Cape Cod, Massachusetts
August 1950

It was the last night of our summer. The cast and crew sat under the trees outside the rooming house, flopped on chairs and blankets in the grass. Those who smoked had lit up cigarettes to drive away the mosquitoes. It was midnight, and still eighty degrees.

I was wearing white shorts and a sleeveless top, a madras shirt that had started the summer with long sleeves that after a week I had cut off to make it easier to work. The cast was expected to pitch in, and I hammered and sawed for the set designer, sewed hems on costumes, and acted as an usher when I didn’t have to be onstage.

It was an outfit I wouldn’t have dared to wear back home, but I’d learned, this summer, that there was another world out there, where people wore as little as possible, said whatever they thought, and cursed cheerfully at the prospect of sixteen-hour days. Things made sense here because nobody cared — if you were hot, you chopped off your shirtsleeves; if you were tired, you drank a pot of coffee; if your heart was broken, you went out that night and sang the pieces of your heart out onstage. Easy.

I was the baby of the group. Nobody made a pass that summer; nobody offered me drinks or cigarettes. I was here
because of Florence Foster. She was the one who’d made the long-distance call, who’d planned the audition, who’d called in favors. “It’s time for you to get out of Providence,” she’d said, “and get some
real
theatrical experience under your belt.”

She could have added
and get away from that boyfriend,
but she didn’t have to. Flo didn’t approve of Billy. She didn’t approve of boyfriends in general, but she’d seen me come to class with reddened eyes and no focus. She’d seen how I’d dress hurriedly, afraid to be late meeting him.

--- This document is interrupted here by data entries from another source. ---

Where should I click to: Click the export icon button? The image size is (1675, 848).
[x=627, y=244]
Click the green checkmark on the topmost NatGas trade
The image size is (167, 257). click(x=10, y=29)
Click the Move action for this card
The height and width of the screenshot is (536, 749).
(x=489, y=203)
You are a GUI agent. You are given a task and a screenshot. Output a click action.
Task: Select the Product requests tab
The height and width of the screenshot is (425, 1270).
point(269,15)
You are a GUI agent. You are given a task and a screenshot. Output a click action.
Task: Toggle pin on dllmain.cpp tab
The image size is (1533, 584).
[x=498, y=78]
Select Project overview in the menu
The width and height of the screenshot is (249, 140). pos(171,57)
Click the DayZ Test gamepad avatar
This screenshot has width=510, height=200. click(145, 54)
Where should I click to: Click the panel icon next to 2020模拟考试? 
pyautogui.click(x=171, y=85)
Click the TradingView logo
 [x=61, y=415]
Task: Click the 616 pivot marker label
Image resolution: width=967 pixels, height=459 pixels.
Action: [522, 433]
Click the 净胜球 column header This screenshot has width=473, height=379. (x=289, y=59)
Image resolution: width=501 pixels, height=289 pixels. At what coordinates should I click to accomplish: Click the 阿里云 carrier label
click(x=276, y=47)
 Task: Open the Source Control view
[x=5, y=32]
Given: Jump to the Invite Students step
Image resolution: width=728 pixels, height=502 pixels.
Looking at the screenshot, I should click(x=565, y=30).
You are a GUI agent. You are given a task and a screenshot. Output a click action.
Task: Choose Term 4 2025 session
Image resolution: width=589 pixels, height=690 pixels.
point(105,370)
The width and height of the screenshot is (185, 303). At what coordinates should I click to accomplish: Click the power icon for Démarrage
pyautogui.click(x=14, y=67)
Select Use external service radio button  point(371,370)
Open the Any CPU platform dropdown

I couldn’t have marked how it happened, or when, and I didn’t love him less, but there was a pulling and a tearing now to our times together. There was an anger in him that would come out if I couldn’t see him, or if I had to work late, or if he saw me talking to a boy at school. He insisted on picking me up at the end of my shift at the Riverbank on Saturday nights, and after my Drama Club meetings. At first I was flattered and grateful, but sometimes I’d want to stay and joke with the waiters about my shift, or gossip with the other actors in the school play. Nobody asked me out for a soda anymore, or to run lines. They knew Billy would be coming.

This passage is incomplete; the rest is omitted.